Airbus plans a series of feasibility studies to explore the development of hydrogen hubs at major North American airports.

This initiative, in collaboration with ZeroAvia and various airport authorities, aims to address the requirements for an “end-to-end” hydrogen supply chain and assess the practicality of integrating hydrogen fuel at these airports.

Airbus has entered into agreements with three major Canadian airports—Montreal-Trudeau International, Toronto Pearson International, and Vancouver International. These airports will work alongside Airbus and UK-based ZeroAvia, a developer of hydrogen-electric propulsion systems, to study the feasibility of hydrogen infrastructure. The studies, expected to be completed within 12-18 months, will evaluate the technical and logistical challenges of adopting hydrogen as an aviation fuel.

In the United States, Airbus has partnered with Atlanta’s Hartsfield-Jackson International Airport, Delta Air Lines, and fuel-cell developer Plug Power to investigate the potential of making Atlanta a hydrogen hub. Similarly, Airbus is collaborating with the Houston Airport System and the Center for Houston’s Future to explore hydrogen infrastructure at Houston airports.

While Airbus’ commitment to hydrogen is notable, it is important to compare these efforts with industry benchmarks. Current advancements in hydrogen technology, such as the modifications of a Dornier 228 and a De Havilland Canada Dash 8-400 by ZeroAvia, demonstrate the feasibility of hydrogen propulsion on smaller scales. However, scaling up to commercial aviation remains a formidable challenge.

Airbus’ competitors are also making strides in sustainable aviation. Boeing, for instance, is investing in sustainable aviation fuels (SAFs) and other technologies to reduce carbon emissions. While SAFs are currently expensive and in limited supply, they offer a more immediate solution compared to the long-term development required for hydrogen-powered aircraft.

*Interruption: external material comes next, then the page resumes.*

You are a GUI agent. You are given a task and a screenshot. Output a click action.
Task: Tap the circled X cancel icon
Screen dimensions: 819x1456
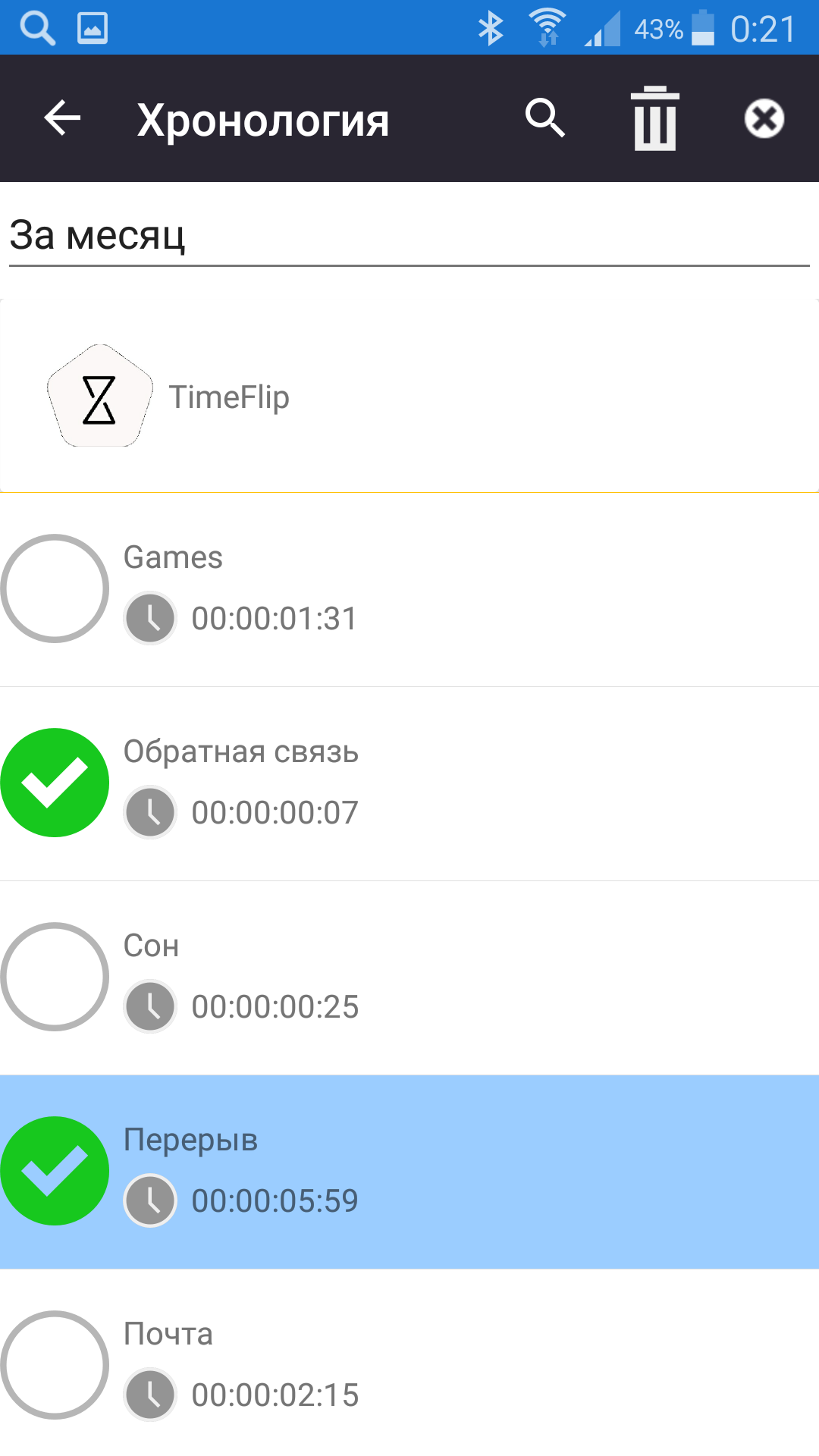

Airbus has long touted hydrogen as a crucial element in reducing the aerospace industry’s carbon footprint. The company’s ZEROe programme, which unveiled three hydrogen-powered aircraft concepts in 2020, highlights its strategic focus on hydrogen. These concepts include a 200-passenger, 2,000nm-range blended-wing-body aircraft, a conventional narrowbody aircraft with similar capacity and range, and a 100-passenger, 1,000nm-range turboprop.